Pour l’essentiel, la position de Jankelevitch ne diffѐre pas de celle de la tradition rhétorique. Pour lui aussi, l’ironie est un mouvement de la pensée dont le contenu se révѐle dans la contradiction; la contradiction entre le signe et l’intention signifiante. Mais pour le philosophe, la question de l’ironie intéresse en plus notre compréhension du réel. Car en tant que parole détournée, elle révѐlerait notre rapport au monde, qui est médiat, oblique. Et l’usage fréquent, à partir de la fin du XVIIe siѐcle, de notions telles que, „ironie du sort”, „ironie de l’histoire”, „ironie de situation” va dans le même sens:
„ Savoir que l’individu passe quand les institutions demeurent, et que l’œuvre survit à l’ouvrier, cela est, tout ensemble, réconfortant et un peu triste; il arrive, pour comble de dérision, que l’injustice collabore à édifier l’harmonie générale, qu’un théoricien meure de ses propres théories; qu’une société importe d’ailleurs des idées, des sentiments, des produits, un langage qu’elle avait pourtant inventés; le phénomѐne ment à la loi et l’individu à l’espѐce, et la fin s’accomplit à travers des moyens paradoxaux... Toutes ces incohérences métaphysiques, économiques, sociales composent ce qu’on appelle vulgairement l’ironie du sort.” (Jankelevitch 1964 : 161-162)

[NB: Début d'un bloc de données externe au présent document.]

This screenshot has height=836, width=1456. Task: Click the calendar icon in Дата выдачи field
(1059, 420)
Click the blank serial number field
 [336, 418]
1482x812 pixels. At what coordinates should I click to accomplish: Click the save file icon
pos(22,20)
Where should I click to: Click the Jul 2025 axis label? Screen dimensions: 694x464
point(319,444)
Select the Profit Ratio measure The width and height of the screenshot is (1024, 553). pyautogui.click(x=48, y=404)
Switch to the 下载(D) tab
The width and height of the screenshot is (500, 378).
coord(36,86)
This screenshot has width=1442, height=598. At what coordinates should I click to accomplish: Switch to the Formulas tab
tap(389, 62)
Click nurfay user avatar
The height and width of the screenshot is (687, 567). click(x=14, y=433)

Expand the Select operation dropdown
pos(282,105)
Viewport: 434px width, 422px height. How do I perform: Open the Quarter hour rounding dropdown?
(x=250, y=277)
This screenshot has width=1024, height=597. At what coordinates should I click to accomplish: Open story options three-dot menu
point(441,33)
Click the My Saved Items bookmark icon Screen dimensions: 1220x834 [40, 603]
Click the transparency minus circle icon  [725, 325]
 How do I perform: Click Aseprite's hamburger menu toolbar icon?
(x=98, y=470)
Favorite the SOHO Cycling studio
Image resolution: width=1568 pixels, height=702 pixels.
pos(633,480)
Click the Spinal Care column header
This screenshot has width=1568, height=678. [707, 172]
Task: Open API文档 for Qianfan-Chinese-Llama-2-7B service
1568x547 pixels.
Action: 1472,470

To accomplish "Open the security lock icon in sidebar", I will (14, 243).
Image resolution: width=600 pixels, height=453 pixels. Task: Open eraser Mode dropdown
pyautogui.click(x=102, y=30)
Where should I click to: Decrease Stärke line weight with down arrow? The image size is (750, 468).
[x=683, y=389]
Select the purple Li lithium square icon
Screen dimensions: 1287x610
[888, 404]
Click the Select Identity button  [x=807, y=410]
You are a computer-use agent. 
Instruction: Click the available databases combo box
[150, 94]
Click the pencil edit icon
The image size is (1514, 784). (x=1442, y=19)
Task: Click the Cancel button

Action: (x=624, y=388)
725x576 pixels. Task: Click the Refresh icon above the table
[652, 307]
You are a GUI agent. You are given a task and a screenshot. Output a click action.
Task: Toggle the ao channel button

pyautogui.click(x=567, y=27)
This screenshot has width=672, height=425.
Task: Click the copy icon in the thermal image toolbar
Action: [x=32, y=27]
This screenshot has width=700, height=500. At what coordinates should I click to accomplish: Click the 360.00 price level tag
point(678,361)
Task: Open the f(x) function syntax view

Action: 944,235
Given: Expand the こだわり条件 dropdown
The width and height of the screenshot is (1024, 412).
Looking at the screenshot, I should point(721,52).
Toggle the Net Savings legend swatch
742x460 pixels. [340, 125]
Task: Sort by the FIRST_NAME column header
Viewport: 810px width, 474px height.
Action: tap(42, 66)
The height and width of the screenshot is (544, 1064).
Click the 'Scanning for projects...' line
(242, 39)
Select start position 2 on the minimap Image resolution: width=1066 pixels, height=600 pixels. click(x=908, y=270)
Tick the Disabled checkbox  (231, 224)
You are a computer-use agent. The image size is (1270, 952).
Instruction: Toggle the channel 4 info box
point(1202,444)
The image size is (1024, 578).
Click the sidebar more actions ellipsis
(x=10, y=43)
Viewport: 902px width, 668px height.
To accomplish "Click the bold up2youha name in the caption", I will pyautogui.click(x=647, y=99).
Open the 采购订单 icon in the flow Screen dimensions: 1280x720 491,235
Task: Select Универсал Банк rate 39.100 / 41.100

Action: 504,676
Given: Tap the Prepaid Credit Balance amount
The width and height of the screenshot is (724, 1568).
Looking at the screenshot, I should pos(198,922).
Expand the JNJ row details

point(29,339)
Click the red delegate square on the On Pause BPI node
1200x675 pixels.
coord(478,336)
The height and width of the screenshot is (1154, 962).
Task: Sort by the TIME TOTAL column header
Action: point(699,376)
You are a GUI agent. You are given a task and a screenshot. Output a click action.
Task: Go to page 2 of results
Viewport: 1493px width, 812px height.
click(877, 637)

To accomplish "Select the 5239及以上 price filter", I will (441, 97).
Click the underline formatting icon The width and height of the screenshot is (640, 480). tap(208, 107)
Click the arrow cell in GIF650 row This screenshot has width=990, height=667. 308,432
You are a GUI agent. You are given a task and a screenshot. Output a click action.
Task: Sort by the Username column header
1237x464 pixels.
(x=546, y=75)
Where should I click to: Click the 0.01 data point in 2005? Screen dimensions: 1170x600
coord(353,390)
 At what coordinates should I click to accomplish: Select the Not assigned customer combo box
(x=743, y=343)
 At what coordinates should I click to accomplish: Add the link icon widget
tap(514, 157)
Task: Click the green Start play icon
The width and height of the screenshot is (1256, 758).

Enfin, tout un chapitre du livre de Jankelevitch est consacré aux „piѐges de l’ironie”, „aux inconvénients de ses avantages”. „L’ironie, sous peine de naufrage, doit [...] louvoyer périlleusement entre la Charybde du jeu et la Scylla du sérieux:” (Jankelevitch 1964 : 129) Dommage que l’auteur lui-même n’ait pas toujours su se sauver. A force d’éloquence, il est parfois prolixe.